No sé yo si quiero que la Policía

te vea tan vulnerable.

-Por eso puede estar tranquilo.

Cuando hay dinero de por medio,

me convierto en un tiburón sin escrúpulos.

porque me gustaría seguir contando contigo.

-Usted también ha tenido sus problemas con las mujeres.

-Y eso no le ha impedido llevar adelante sus negocios.

-Como todo el mundo, Sergio, como todo el mundo.

Tranquilo, hombre, que tienes mucha vida por delante.

Si la quieres de verdad,

sabrás esperar.

Te lo digo por experiencia.

Anda, vamos a tomarnos algo.

Salima, atiéndenos, cuando puedas. -Sí, ahora mismo.

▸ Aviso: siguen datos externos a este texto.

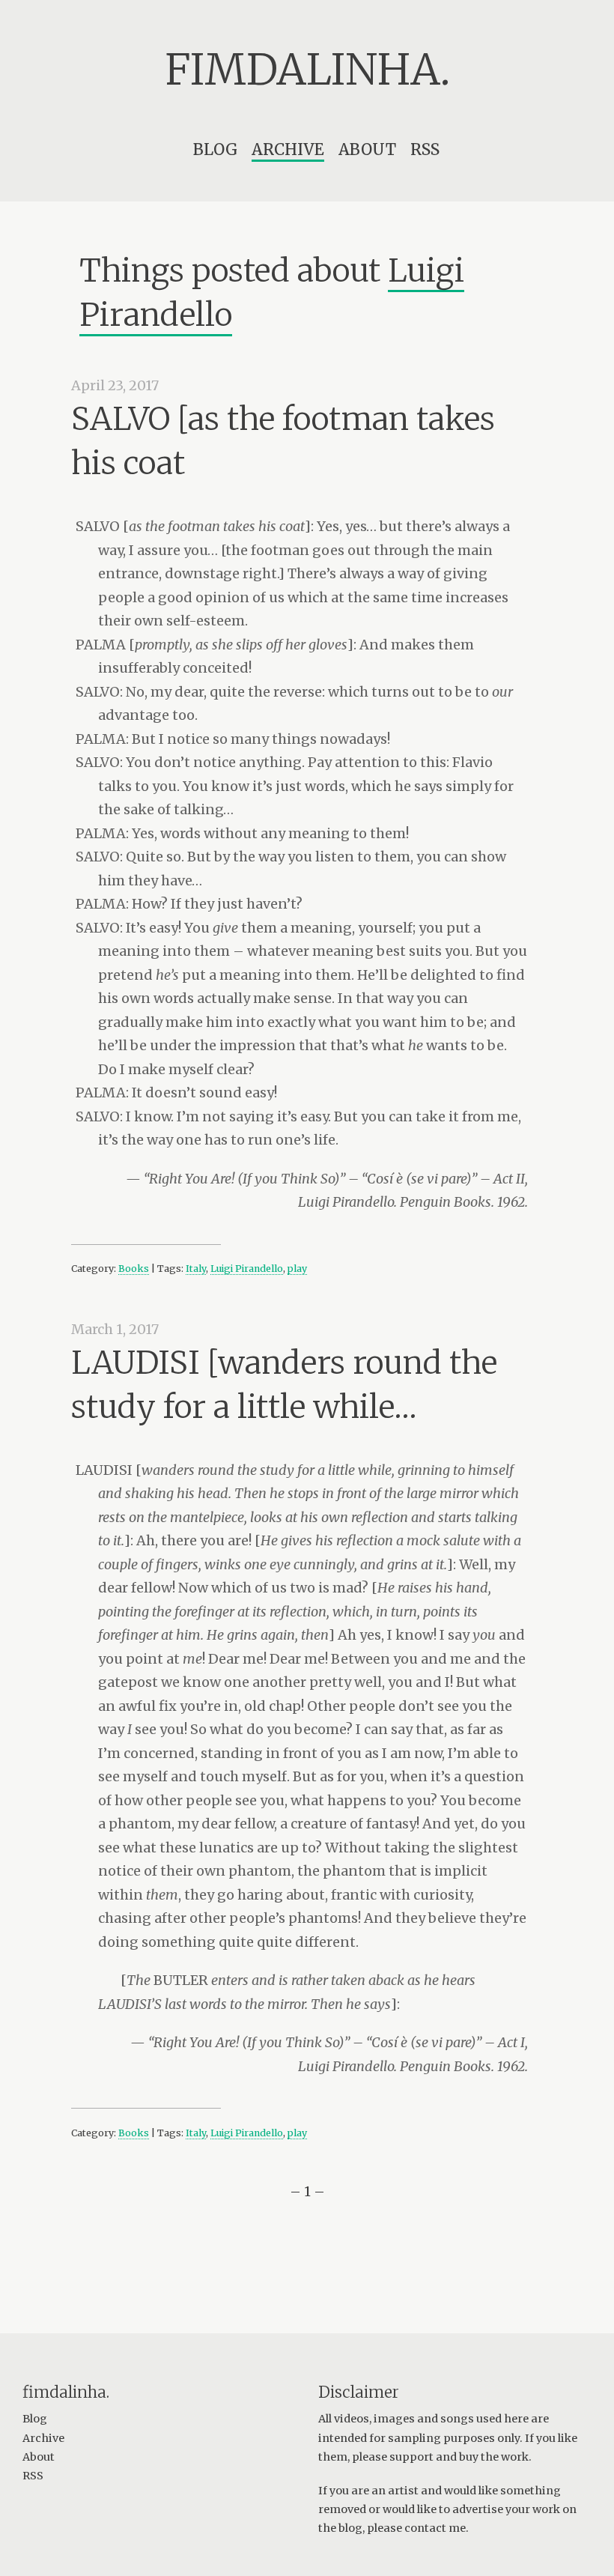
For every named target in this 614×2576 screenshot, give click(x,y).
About (367, 149)
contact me (435, 2528)
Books (133, 1268)
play (297, 1268)
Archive (288, 149)
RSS (425, 149)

Espe, ¿tienes ya cerrados los horarios y los días

con los directores de los colegios para las charlas de Lola?

Sí, ha habido algunos cambios, pero ya están claros.

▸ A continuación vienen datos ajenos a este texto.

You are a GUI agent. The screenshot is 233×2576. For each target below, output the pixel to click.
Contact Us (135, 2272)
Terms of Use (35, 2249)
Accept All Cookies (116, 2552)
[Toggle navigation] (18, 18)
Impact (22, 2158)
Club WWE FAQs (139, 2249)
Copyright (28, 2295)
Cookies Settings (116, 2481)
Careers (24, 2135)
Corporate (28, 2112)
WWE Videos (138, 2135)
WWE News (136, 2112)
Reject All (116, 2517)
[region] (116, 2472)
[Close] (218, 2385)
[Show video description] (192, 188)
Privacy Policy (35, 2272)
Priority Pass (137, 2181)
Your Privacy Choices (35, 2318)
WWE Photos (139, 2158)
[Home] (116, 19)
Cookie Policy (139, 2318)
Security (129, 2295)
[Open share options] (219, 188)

Pues mándame la planilla cuando puedas.

Espera, inspectora, que quería comentarte una cosilla

que llevo dándole vueltas unos días.

Claro. Cuéntame.

Eh..., bueno,

que vaya por delante que yo estoy encantada

de haber vuelto a mi puesto de Atención al ciudadano

y me encanta mi trabajo

y que me gusta mucho también trabajar al lado de Lola en la UFAM...

¿Pero?

Pero...

Que esta noche he vuelto a soñar que hacía una detención similar

a la que hice al traficante ese de armas, al Oso.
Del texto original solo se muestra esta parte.